=== Supplied records ===

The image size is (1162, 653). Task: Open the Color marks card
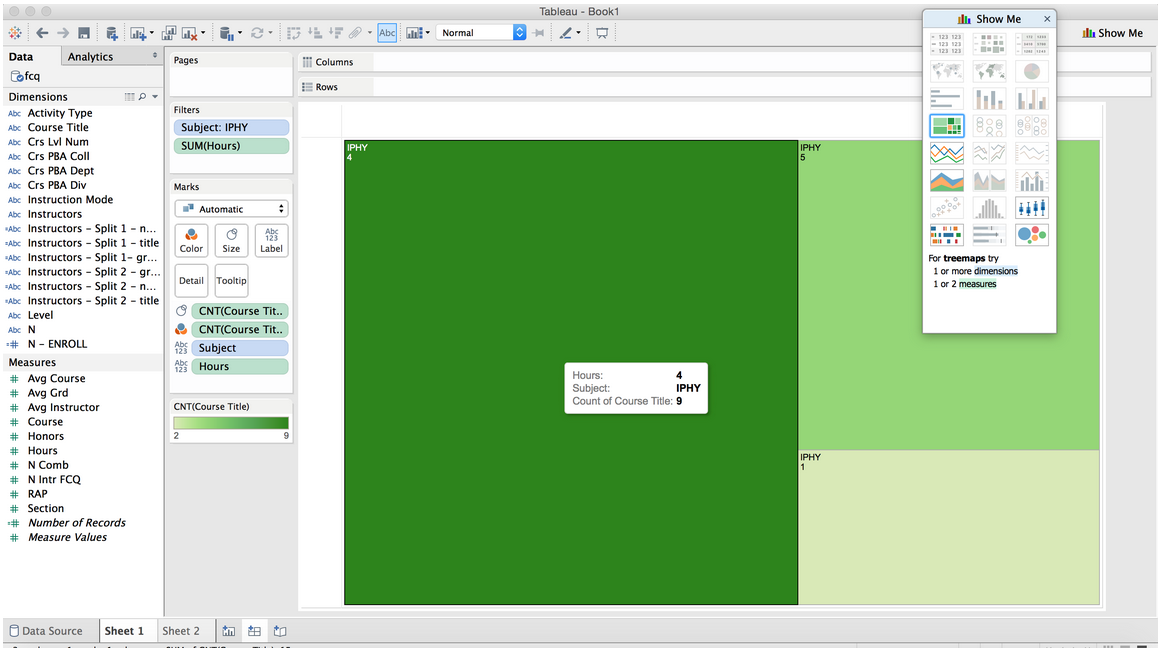point(191,240)
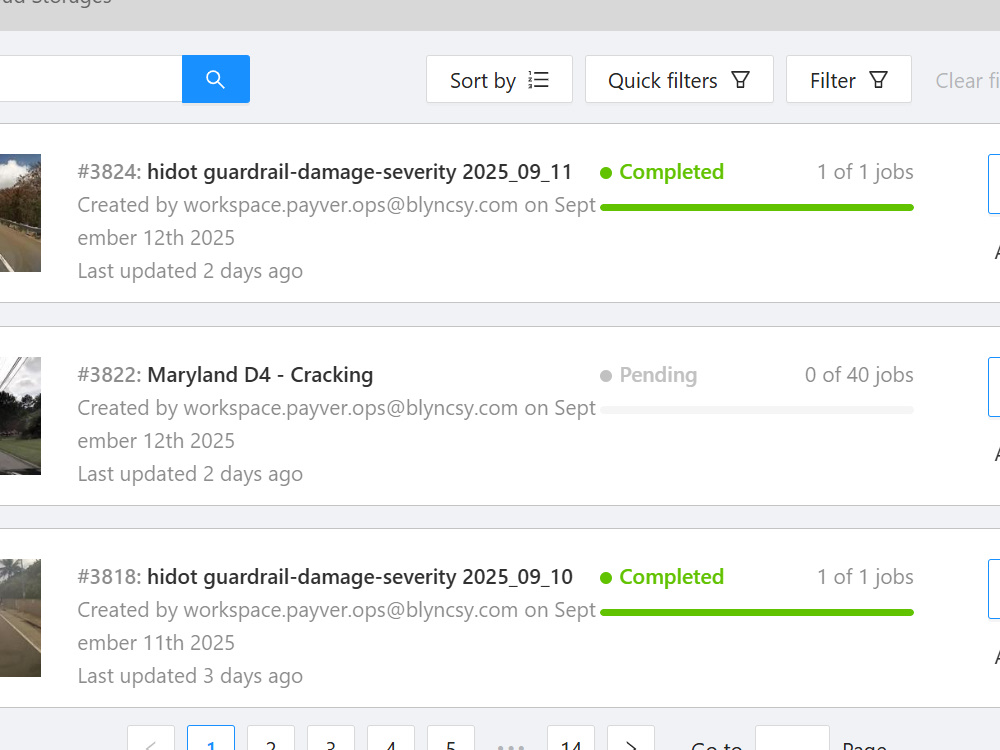Screen dimensions: 1000x750
Task: Click the Go to page number field
Action: point(792,740)
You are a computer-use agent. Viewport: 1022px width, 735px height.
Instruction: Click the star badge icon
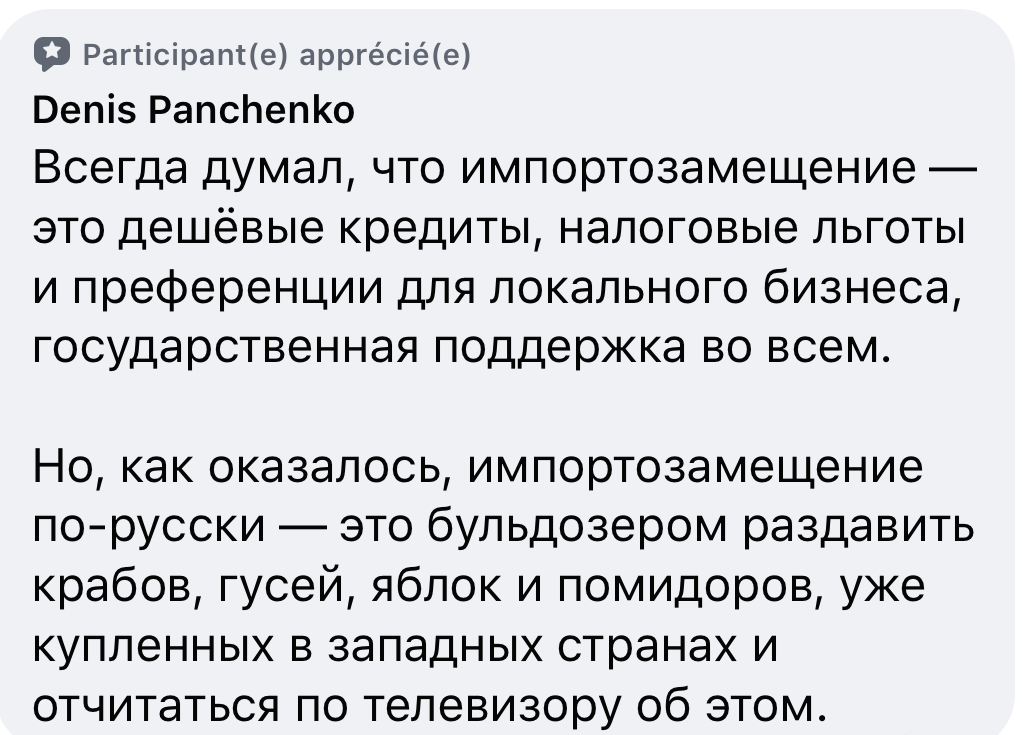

===

**The task:** Transcribe the whole listing exactly but exclude images.

**Your response:**
The image size is (1162, 653). Task: Open the Color marks card
point(191,240)
Screen dimensions: 1000x750
Task: Click the Go to page number field
Action: point(792,740)
You are a computer-use agent. Viewport: 1022px width, 735px height.
Instruction: Click the star badge icon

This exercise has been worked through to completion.